If the words Boris Yeltsin, Russia, freedom, democracy, Bill Clinton, and Christianity appear to you to be an unlikely combination of words, consider the following email I received today from the Baptist Joint Committee for Religious Liberty (another seemingly unlikely combination of words, not associated with the Southern Baptist Convention), abbreviated to save some space:

April 24, 2007
A reflection on Boris Yeltsin, Bill Clinton and religious liberty


By Carolyn Staley*

I have just read the news about the death today of Boris Yeltsin.
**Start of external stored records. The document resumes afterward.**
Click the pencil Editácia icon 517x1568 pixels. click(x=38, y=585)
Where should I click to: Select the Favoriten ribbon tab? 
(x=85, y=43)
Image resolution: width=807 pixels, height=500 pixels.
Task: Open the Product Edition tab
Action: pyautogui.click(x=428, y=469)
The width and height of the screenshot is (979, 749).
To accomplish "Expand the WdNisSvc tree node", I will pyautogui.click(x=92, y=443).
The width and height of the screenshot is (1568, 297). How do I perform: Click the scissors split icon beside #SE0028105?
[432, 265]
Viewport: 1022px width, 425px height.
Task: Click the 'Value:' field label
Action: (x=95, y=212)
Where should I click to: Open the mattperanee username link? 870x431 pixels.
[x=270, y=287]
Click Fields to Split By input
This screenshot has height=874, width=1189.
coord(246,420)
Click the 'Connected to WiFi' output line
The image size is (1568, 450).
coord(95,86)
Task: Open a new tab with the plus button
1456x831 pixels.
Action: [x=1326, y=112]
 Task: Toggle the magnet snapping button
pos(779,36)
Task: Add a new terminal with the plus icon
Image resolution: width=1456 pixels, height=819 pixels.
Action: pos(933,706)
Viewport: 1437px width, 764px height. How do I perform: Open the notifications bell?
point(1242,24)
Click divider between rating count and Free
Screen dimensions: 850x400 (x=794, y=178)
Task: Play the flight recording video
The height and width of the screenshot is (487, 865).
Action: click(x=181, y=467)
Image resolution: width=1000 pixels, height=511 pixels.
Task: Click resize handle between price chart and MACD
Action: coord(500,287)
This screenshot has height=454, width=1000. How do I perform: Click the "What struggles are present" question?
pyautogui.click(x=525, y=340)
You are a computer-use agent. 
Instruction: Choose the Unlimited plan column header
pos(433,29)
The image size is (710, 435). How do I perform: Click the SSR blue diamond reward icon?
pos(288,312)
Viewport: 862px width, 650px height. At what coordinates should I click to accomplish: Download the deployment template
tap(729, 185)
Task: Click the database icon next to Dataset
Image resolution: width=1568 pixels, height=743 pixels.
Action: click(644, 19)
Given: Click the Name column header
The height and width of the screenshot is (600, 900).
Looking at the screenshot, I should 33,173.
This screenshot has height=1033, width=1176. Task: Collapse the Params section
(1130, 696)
It brought to mind a conversation that Bill Clinton related to me about a meeting he had with Yeltsin in 1994 -- a meeting during which he shared his faith with Yeltsin.

I was in Russia in January 1994 when President Clinton's mother, Virgina Clinton Kelley, died. [Staley was a soprano soloist for the Verdi "Requiem Mass." Detailed summary of how she got to Russia omitted. ]

About a week later, the president traveled to Russia, . . . Sarah Caldwell took a chamber orchestra to Moscow to perform for Clinton. . ., and I sang a group of American hymns with them to honor Clinton's visit and his mother's memory.

After the concert, Clinton asked me to please come by the hotel where his staff was staying in Moscow, so that we might visit for a while about his mother's funeral after an official trip to Yeltsin's dacha for dinner earlier that evening. . .
Clinton told me that Yeltsin asked him many questions about how a democratic society worked. . . .

When I met with Clinton, he shared with me an account from dinner that evening. . . . He said that during dinner, Yeltsin leaned over to him and asked, "You're a Christian, aren't you?"

"Yes," President Clinton answered. "My faith is the most important thing in my life."

"Well, I have to do something about all these Christians coming to Russia. They are ruining our country [because the Russian Orthodox Church was threatened with demise]. Everyone is becoming a new Christian, a born-again Christian, and they are being rebaptized and putting crosses around their necks. It is ruining our country's culture."

President Clinton told me he looked at Yeltsin and said, "Democracy doesn't work that way. Either you're free or you're not. You can't have it both ways. You need to allow Christians the freedom to come into your country and preach and teach, and you have to allow the Russian people the freedom to choose their faith."

I thought to myself, "what a remarkable exchange. . . Clinton may very well have helped keep the doors to Russia open for Christians and the spread of Christianity beyond Russian Orthodoxy. President and also advocate for religious liberty." . . .

I have often wondered what might have been if Clinton and Yeltsin hadn't formed a warm friendship that allowed Yeltsin to ask such questions of Clinton as he did about his faith. . .

" The Rev. Carolyn Staley is an advocate of religious liberty, a longtime Baptist Joint Committee supporter and the minister of education at Pulaski Heights Baptist Church in Little Rock, Ark.